Corporations, state and local governments, and individual borrowers all need credit in order to borrow to bridge accounts receivable, payrolls, mortgages, and credit card purchases. While we can agree that over-indebtedness is a bad thing, debt in and of itself is just as foundational a building block to any economy as are stocks. Debt is no more “bad” than bonds are bad, than stocks are bad. They are tools in our collective financial toolbox, and they are utilized by millions of people around the world every day.
How Much Do We Owe China?
As the chart to the right shows, Americans owe most of our debt to ourselves. Social Security, government, military, and corporate pension plans, and retired Americans own the majority of our debt. Among foreign countries, China holds $1.138 trillion in U.S. securities and Japan owns $1.018 trillion. Like every other bond holder, these nations are investors in America’s current and future solvency, based on our having the strongest consumer-led economy in world history. Given that the dollar is also the world’s reserve currency—and no other nation or basket of currencies has anywhere near the international confidence that the dollar enjoys—China would be foolish to sell those bonds in an attempt to manipulate or erode that confidence. Since their share is only 4.5% of our total debt, anything China did to its entire share would have minimal impact, and only undermine the world’s confidence in its own fiscal stability.
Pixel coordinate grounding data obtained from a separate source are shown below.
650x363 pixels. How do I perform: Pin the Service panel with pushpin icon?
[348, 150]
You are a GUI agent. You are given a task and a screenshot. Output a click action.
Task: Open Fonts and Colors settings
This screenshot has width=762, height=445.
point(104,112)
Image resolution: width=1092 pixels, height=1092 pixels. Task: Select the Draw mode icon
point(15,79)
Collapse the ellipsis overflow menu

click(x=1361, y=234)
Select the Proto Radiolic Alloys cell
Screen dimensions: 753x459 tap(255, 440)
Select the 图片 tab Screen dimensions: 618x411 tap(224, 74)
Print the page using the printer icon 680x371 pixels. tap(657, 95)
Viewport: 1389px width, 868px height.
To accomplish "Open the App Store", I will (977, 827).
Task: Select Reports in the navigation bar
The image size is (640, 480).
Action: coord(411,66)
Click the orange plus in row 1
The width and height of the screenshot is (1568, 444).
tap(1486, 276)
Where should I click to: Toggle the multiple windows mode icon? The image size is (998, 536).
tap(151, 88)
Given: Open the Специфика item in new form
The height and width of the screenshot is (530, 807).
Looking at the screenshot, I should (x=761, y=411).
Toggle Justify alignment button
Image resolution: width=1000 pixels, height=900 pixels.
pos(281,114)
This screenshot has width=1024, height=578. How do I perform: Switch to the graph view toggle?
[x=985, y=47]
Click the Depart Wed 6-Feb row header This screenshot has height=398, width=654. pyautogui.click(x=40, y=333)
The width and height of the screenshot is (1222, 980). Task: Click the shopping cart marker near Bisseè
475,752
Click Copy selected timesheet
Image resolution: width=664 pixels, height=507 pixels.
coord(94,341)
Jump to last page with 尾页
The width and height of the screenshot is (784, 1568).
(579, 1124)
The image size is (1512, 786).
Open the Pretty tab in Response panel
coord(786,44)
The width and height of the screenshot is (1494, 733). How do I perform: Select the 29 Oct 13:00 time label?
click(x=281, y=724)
When politicians and some economists make alarmist statements about the level of our indebtedness, they need to also include our National Income in that conversation. Debt has no context without comparing it to the amount of income earned each year by a corporation, an individual, or a nation. Prior to the fear of coronavirus shutting down the “nonessential” parts of our economy, most analysts were in agreement that our Gross Domestic Product (GDP) as a nation was about $21.4 trillion. Anchors on the financial networks often begin a sentence with, “…In a $22 trillion economy…” According to the national debt clock, our debt is now over $25 trillion, a seemingly gargantuan number. The number by itself, however, is meaningless without considering what the interest rate is on that debt, how large a slice of our annual budget that represents and, most importantly, what our annual income is as a nation in the context of debt.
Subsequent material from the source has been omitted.